3. Any properties of goods shall only be guaranteed, if they are expressly designated as such in the contract. No oral representations or details set forth in the documents of IHG Spann- und Anwendungstechnik Vertriebs GmbH shall contain any warranties. Samples, specimens, dimensions, DIN Standards, description of performance capabilities, and other information about the properties of the delivery item shall be intended for specification and shall not be regarded as guaranteed properties. The specification of materials to be used by IHG Spann- und Anwendungstechnik Vertriebs GmbH that is given in the contract shall only guarantee compliance of the materials with this specification but not fitness of the materials for the purpose established in the contract. IHG Spann- und Anwendungstechnik Vertriebs GmbH only undertakes to point out their obvious unfitness for the stated purpose.
4. The warranty shall not cover any damage caused by external influence, improper installation or operation, improper maintenance or repair, corrosion or normal wear and tear. In the latter case, the warranty does not extend, in particular, to the wear and tear of fast wearing parts. Fast wearing parts shall include all rotating parts, engine blocks, and tools. These warranty terms provide for the one-shift operation of the machine being sold.
5. The Buyer shall inspect the delivered goods at its own expense, at once upon receipt and to immediately notify IHG Spann- und Anwendungstechnik Vertriebs GmbH in writing about any defects, incorrect deliveries, incorrect deliveries that are obviously not approvable, or insufficient quantities. Such notification shall be made within seven days from the receipt of the delivery item. Hidden defects shall be reported to IHG Spann- und Anwendungstechnik Vertriebs GmbH in writing immediately after they are discovered. In all other cases, bilateral commercial transactions between enterprises shall be subject to § 377 and § 378 of the German Commercial Code.
6. No possible quality defects in a partial delivery shall entitle the Buyer to reject the remaining part of the agreed quantity of the goods, unless the Buyer can prove that, under the circumstances, the acceptance of only a part of the delivery is unacceptable for the Buyer.
7. Having discovered a defect, the Buyer may not change, process or hand over the delivery item to third parties but shall provide sufficient opportunity and time for IHG Spann- und Anwendungstechnik Vertriebs GmbH to make sure that the defect exists and take all necessary actions to rectify it (through repair or replacement delivery). Otherwise, all claims for defects shall be deemed void. Only in case operational safety is endangered or in order to prevent disproportionately large damage, of which IHG Spann- und Anwendungstechnik Vertriebs GmbH shall be informed urgently, the Buyer shall have the right to rectify the defect using its own resources or the services of third parties and to request that IHG Spann- und Anwendungstechnik Vertriebs GmbH reimburse the corresponding expenses. The warranty claims shall be void, irrespective of existence of a defect, if the Buyer or a third party makes any alterations or repairs without the permission of IHG Spann- und Anwendungstechnik Vertriebs GmbH.
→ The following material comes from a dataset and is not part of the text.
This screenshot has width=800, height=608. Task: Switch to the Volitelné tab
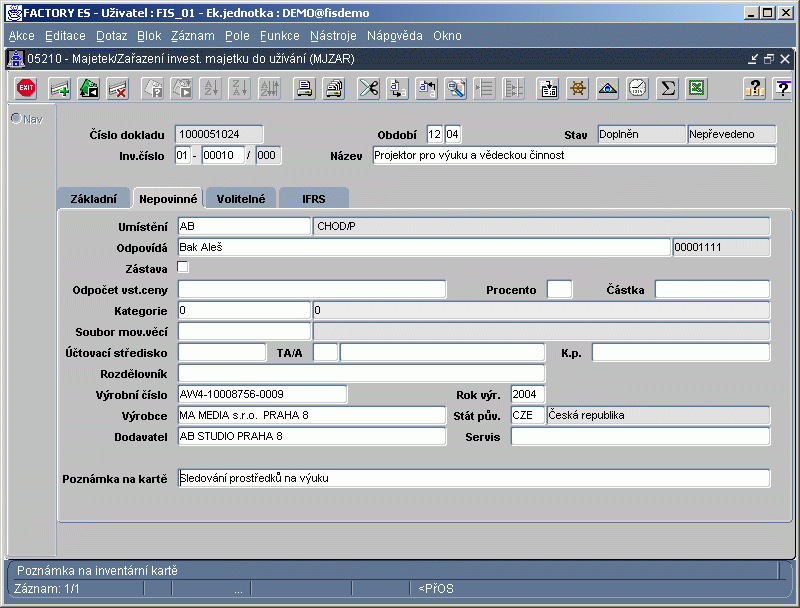pos(240,198)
8. Any damages in transit shall be reported to the Seller immediately. The Buyer shall settle the necessary formalities with the carrier, in particular, to establish all necessary facts to protect the right of recourse against third parties. Claims may not be made insofar as usual breakage, shrinkage or the like remain within reasonable limits.
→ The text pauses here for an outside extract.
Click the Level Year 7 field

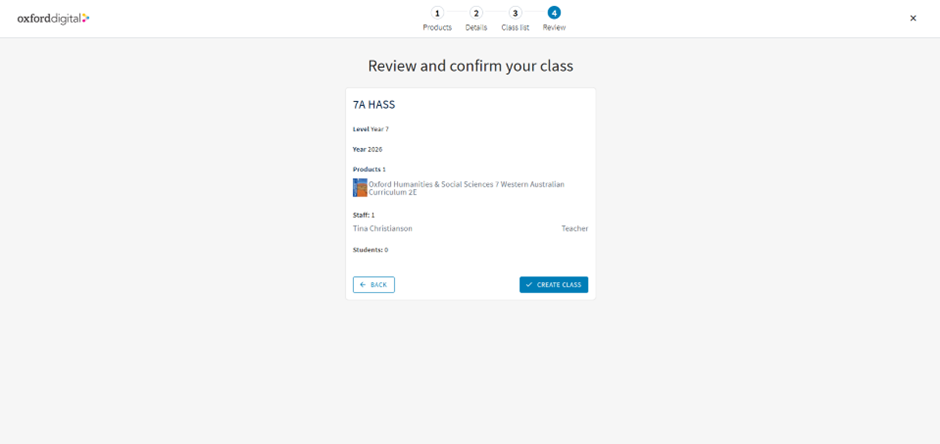(371, 129)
9. In the event of a justified claim, IHG Spann- und Anwendungstechnik Vertriebs GmbH shall either rectify the defects or replace the defective goods, at its discretion. Defects may be rectified several times.
10. When rectifying the defects, IHG Spann- und Anwendungstechnik Vertriebs GmbH undertakes to bear all expenses necessary to rectify the defects, in particular, expenses for transportation, travel, labour, and materials, insofar as these are not increased due to the fact that the purchased goods have been transferred to a place other than the place of the obligations performance.
11. In the event that IHG Spann- und Anwendungstechnik Vertriebs GmbH fails to rectify the defects, deliver a replacement or carry out repairs or if the replacement delivery is impossible or unsuccessful or IHG Spann- und Anwendungstechnik Vertriebs GmbH refuses to carry out the said actions for other reasons, within a reasonable grace period for the defects rectification according to § 439 of the German Civil Code, the Buyer shall have the right to withdraw from the contract or to have the purchase price reduced, excluding all other claims relating to the delivery item.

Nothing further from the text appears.